>> BEGIN Extracted data

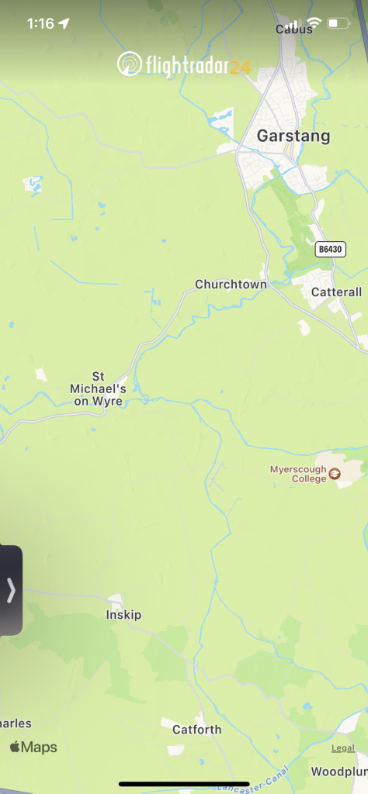Screen dimensions: 368x794
Task: Select the Myerscough College graduation cap icon
Action: [x=335, y=474]
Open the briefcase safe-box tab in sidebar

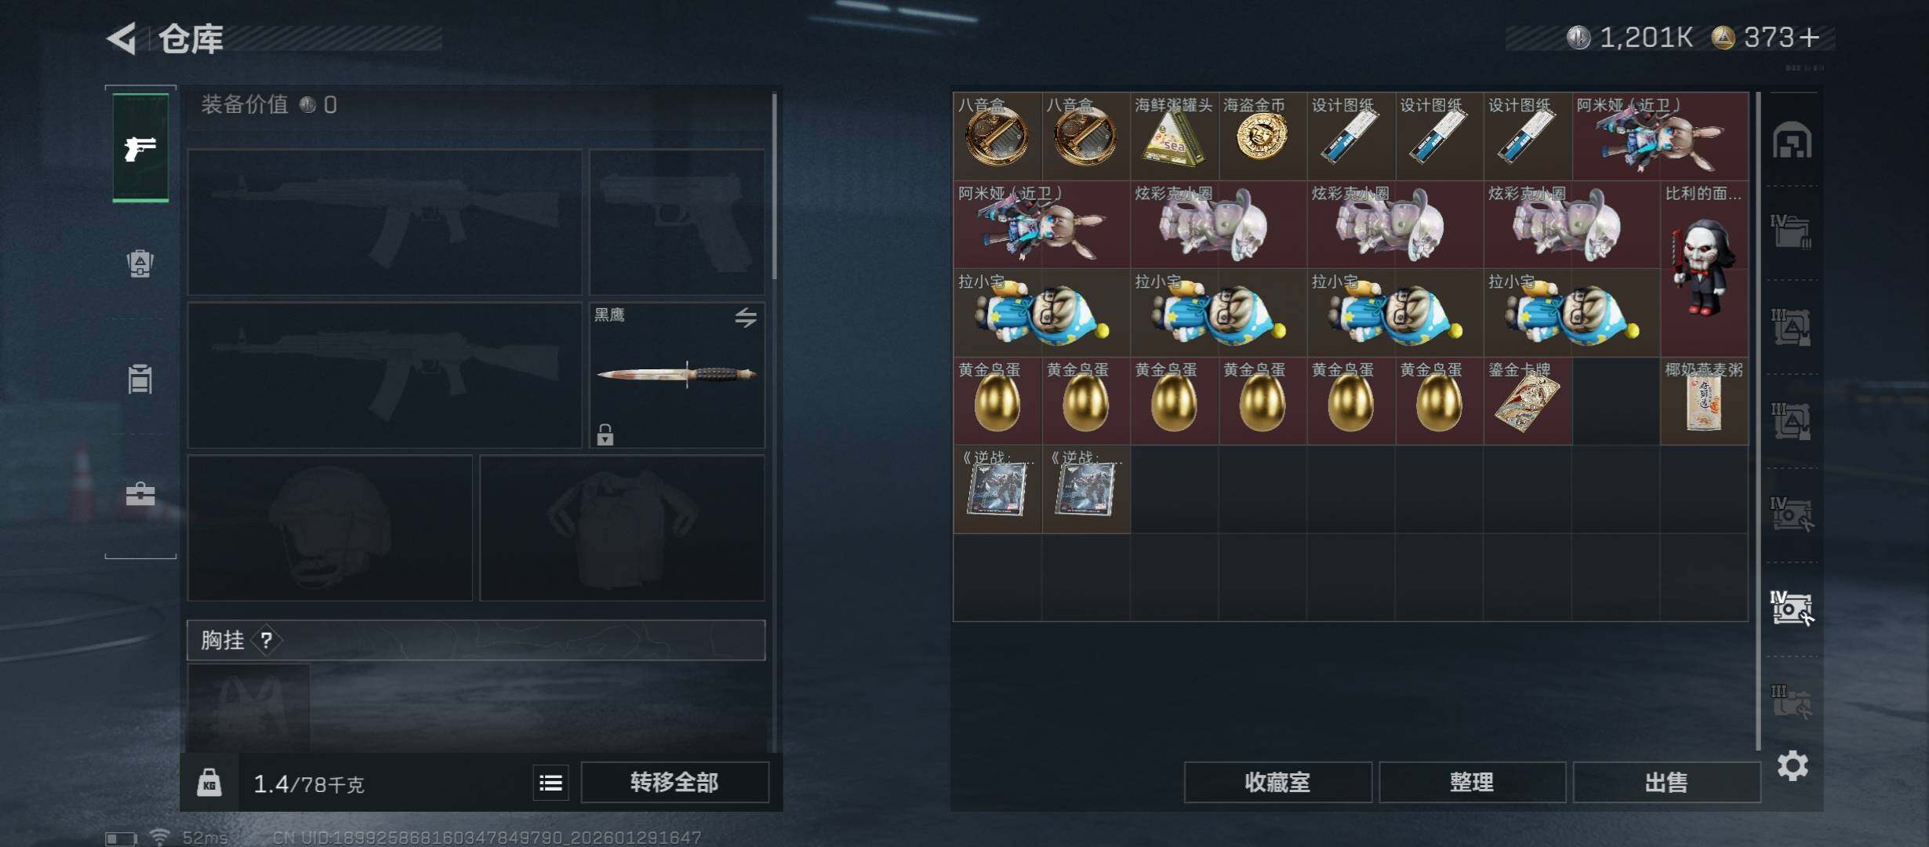tap(140, 494)
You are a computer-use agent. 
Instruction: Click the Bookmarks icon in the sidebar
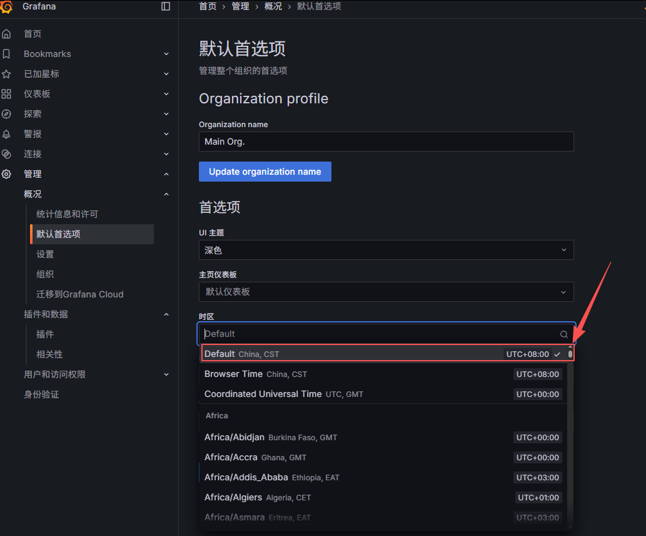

>> END Extracted data

#### Problem description:
Copy the records above line for line, without changing a word, and leave the pictures out.

#### Problem solution:
Screen dimensions: 368x794
Task: Select the Myerscough College graduation cap icon
Action: [x=335, y=474]
Open the briefcase safe-box tab in sidebar

tap(140, 494)
You are a computer-use agent. 
Instruction: Click the Bookmarks icon in the sidebar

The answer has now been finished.